Task —
Look through the records below, and copy out every line that holds the string "will".
Top of Supplied records
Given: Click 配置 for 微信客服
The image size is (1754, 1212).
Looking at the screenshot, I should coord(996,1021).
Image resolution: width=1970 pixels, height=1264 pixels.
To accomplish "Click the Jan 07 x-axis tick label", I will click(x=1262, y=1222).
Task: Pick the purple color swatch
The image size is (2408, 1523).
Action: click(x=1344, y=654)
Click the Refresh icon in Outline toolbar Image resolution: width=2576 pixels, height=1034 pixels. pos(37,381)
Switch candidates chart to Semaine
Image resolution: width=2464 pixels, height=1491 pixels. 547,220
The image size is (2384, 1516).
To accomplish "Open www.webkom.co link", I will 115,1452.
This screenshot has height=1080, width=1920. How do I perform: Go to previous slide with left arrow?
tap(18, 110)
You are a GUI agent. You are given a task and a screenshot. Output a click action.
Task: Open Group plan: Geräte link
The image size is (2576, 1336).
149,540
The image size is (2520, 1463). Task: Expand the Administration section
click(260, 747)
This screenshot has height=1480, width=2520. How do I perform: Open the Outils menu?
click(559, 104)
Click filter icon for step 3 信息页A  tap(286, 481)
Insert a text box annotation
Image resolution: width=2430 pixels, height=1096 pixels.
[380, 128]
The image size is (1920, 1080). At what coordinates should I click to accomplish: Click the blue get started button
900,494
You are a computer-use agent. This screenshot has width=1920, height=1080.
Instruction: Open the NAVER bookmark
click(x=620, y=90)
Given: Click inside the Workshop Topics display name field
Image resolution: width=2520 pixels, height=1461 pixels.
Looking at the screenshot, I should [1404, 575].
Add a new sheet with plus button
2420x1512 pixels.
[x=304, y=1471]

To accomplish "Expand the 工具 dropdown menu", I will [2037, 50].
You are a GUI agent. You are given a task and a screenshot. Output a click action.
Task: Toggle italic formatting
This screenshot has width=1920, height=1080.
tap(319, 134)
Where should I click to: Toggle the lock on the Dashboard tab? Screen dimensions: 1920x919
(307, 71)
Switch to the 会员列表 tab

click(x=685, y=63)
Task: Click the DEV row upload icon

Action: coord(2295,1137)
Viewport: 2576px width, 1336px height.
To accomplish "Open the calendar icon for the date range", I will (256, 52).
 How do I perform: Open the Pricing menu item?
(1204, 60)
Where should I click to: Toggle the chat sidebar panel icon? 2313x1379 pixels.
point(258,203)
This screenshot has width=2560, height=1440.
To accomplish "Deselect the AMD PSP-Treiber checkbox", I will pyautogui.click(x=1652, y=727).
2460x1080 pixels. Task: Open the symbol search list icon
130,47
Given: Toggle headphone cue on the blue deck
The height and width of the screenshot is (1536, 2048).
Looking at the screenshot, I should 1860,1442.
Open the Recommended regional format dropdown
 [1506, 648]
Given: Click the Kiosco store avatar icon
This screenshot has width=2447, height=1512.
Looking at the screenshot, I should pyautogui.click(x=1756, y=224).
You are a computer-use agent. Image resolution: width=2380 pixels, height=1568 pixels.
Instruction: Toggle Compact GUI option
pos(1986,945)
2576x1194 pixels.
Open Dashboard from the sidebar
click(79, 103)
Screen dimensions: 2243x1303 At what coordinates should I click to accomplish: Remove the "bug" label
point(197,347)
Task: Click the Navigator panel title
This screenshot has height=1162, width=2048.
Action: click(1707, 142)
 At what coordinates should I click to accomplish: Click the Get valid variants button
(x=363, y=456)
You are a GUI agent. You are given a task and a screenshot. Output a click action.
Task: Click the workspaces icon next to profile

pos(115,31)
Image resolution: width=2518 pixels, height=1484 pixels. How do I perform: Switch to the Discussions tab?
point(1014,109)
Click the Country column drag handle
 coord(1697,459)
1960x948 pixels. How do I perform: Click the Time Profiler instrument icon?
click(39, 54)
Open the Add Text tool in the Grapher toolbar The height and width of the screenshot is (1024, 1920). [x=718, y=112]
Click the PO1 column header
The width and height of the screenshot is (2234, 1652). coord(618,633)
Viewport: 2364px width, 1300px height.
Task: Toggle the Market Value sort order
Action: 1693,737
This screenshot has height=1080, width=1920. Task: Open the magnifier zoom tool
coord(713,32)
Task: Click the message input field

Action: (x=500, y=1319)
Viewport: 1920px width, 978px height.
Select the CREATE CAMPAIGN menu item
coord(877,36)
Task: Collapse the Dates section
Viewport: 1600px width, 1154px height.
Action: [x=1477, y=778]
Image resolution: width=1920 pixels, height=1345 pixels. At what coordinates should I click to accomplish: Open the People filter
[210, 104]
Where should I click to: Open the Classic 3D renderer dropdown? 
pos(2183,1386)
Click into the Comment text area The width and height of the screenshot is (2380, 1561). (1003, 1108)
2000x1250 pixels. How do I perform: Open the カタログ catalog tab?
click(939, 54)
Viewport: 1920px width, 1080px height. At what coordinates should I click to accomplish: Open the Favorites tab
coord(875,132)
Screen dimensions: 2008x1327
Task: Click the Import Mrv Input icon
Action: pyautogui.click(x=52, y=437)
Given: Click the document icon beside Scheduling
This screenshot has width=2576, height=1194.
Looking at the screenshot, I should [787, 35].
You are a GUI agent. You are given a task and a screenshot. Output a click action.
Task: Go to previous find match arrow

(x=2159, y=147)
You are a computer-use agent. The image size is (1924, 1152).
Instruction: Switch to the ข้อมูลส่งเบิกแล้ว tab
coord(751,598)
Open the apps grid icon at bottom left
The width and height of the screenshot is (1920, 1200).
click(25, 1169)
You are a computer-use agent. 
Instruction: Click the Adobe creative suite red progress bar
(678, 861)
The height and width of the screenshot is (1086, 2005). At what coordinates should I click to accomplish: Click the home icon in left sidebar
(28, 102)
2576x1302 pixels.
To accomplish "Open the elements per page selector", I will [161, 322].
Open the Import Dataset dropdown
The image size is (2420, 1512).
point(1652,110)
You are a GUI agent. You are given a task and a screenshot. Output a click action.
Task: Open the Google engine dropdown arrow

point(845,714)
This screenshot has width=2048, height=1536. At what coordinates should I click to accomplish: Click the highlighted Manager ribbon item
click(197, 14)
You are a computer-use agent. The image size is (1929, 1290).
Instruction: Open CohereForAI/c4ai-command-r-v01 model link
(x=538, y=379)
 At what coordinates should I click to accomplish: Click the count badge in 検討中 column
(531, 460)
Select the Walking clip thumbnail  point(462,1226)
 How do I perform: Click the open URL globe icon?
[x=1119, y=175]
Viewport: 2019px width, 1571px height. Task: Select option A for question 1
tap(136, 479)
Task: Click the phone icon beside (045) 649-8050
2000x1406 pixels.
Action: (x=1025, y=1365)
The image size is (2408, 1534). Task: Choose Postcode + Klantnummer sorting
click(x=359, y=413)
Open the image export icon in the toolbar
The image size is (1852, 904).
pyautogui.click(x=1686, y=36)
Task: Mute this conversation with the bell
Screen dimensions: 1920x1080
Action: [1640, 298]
Bottom of Supplied records
Your solution —
To accomplish "Click the Jan 07 x-axis tick label", I will click(x=1262, y=1222).
To accomplish "Open www.webkom.co link", I will 115,1452.
To accomplish "Expand the 工具 dropdown menu", I will [2037, 50].
To accomplish "Open the calendar icon for the date range", I will (256, 52).
To accomplish "Deselect the AMD PSP-Treiber checkbox", I will pyautogui.click(x=1652, y=727).
To accomplish "Open the elements per page selector", I will [161, 322].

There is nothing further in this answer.